→ TASK DETAILS
Transcribe exactly, leaving out pictures, the lines from the one that holds "Where should I click to: Click" through the end of the data below, including both end lines and no others.

Pixel coordinate grounding data:

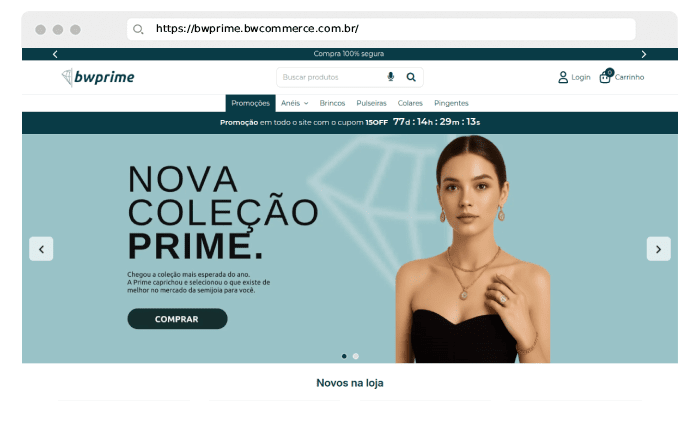Show next announcement in top bar
Image resolution: width=699 pixels, height=432 pixels.
[x=643, y=54]
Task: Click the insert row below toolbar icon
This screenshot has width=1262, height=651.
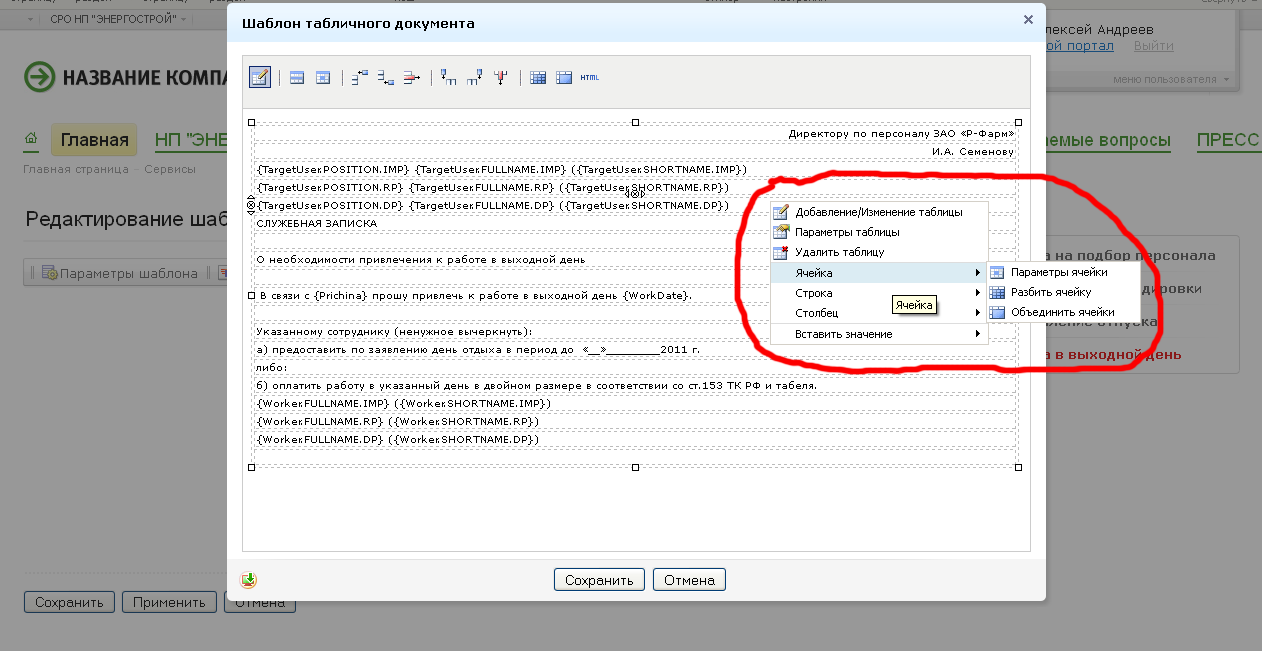Action: coord(385,77)
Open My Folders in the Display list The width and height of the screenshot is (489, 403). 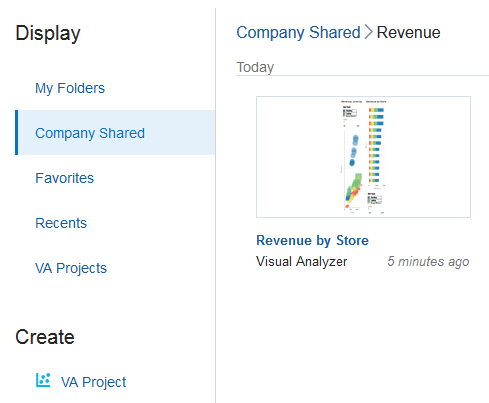click(70, 88)
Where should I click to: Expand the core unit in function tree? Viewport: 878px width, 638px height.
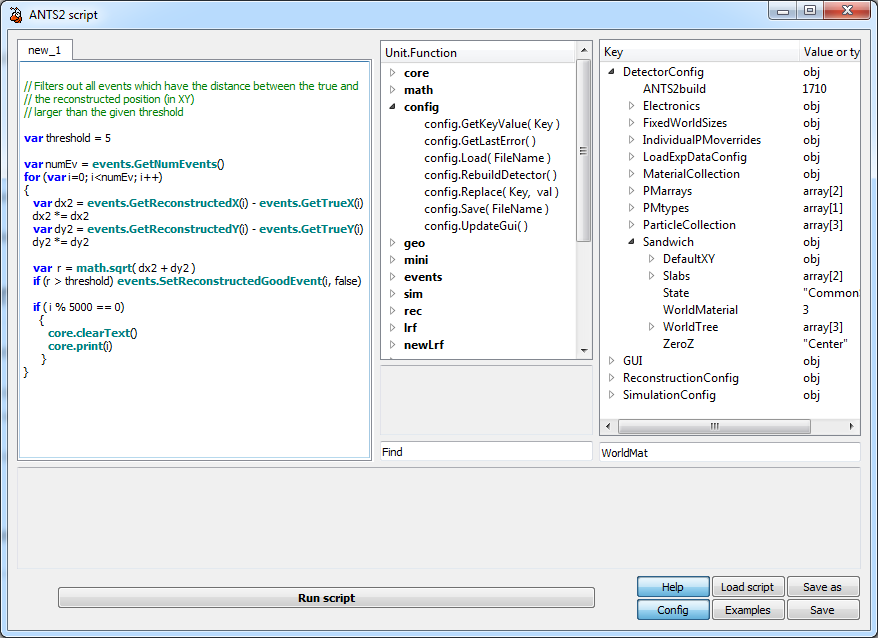(392, 73)
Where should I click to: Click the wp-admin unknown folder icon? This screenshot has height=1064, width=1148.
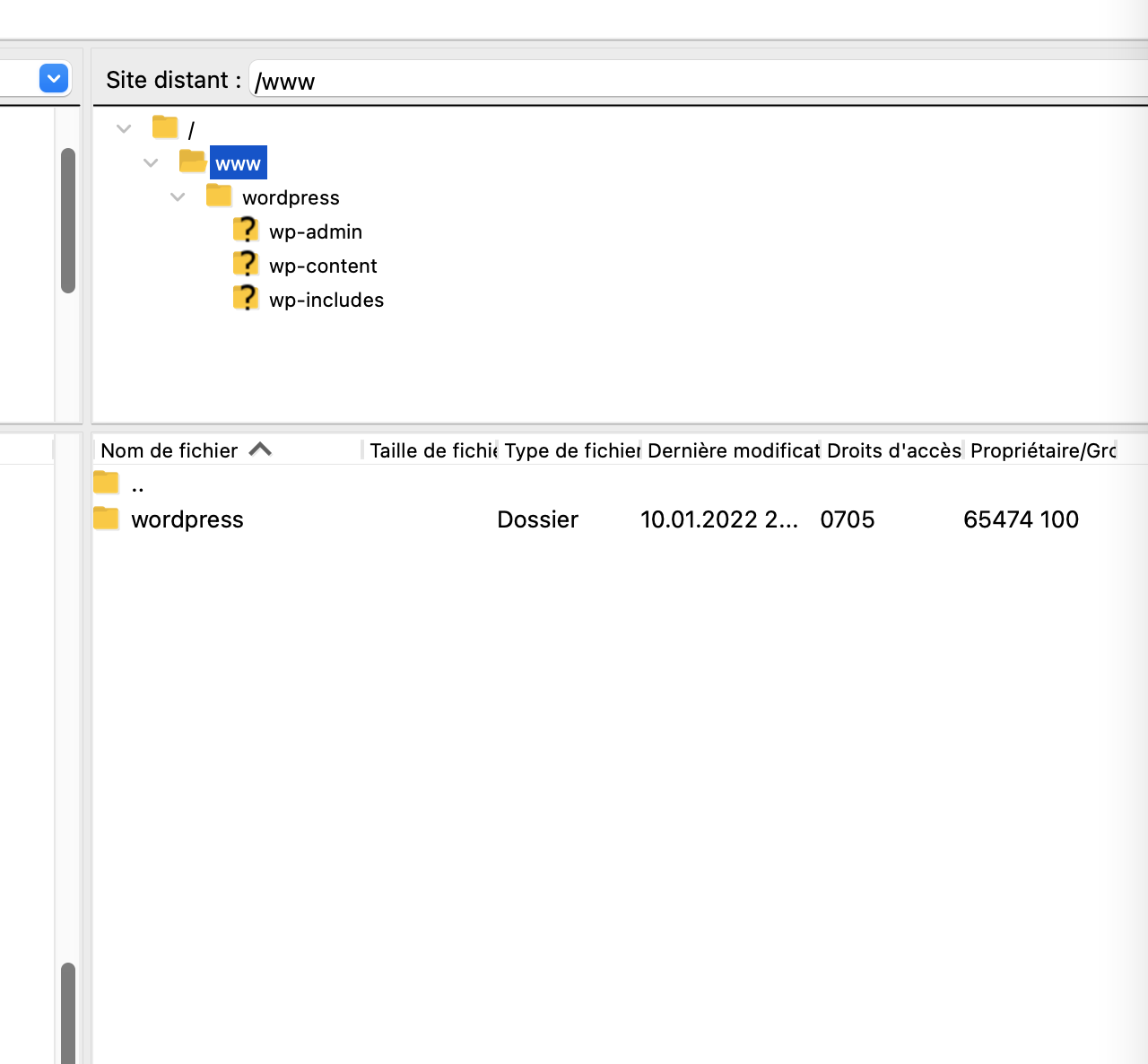point(246,231)
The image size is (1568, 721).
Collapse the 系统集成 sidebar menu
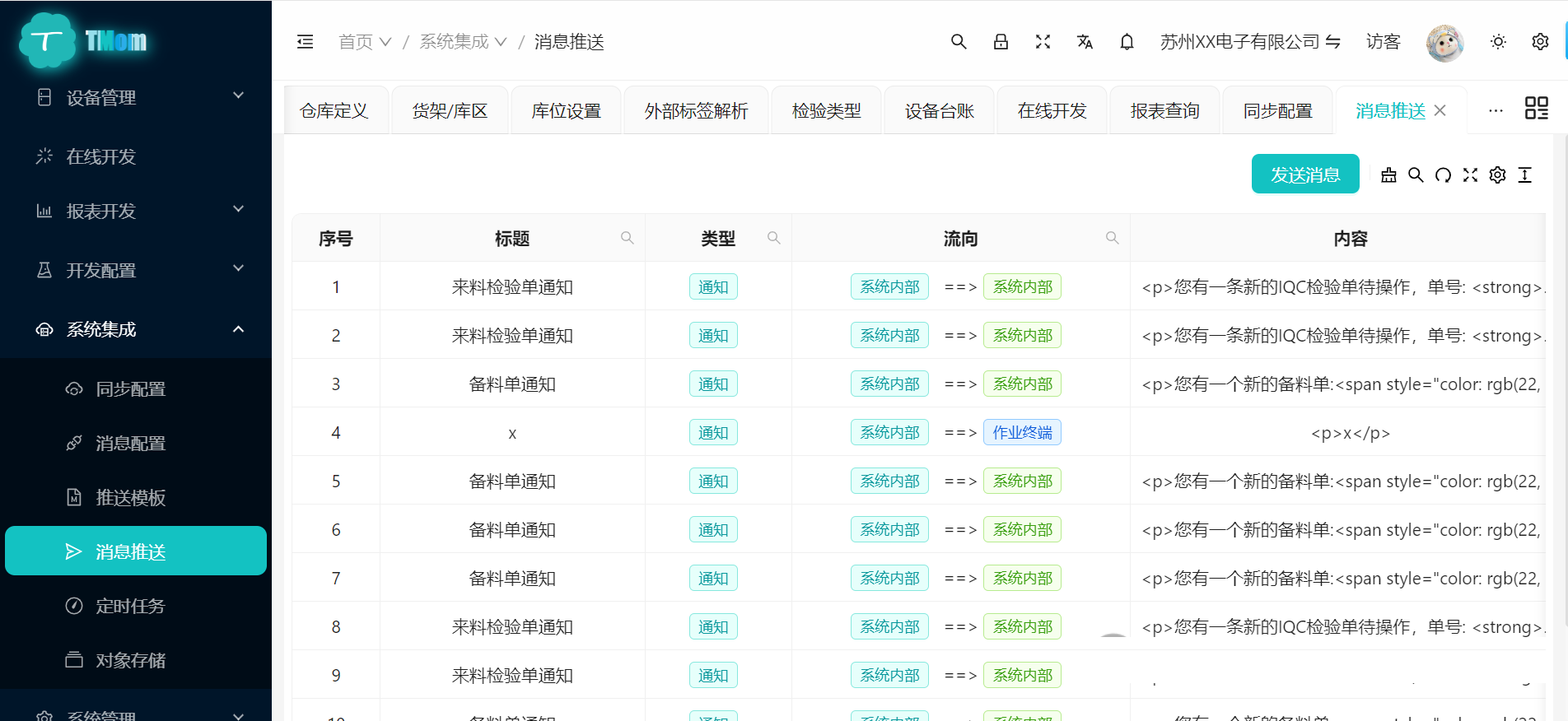pyautogui.click(x=136, y=329)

→ PROBLEM SOLUTION
Where should I click to: Click the wp-admin unknown folder icon? This screenshot has height=1064, width=1148.
point(246,231)
The image size is (1568, 721).
Collapse the 系统集成 sidebar menu
pyautogui.click(x=136, y=329)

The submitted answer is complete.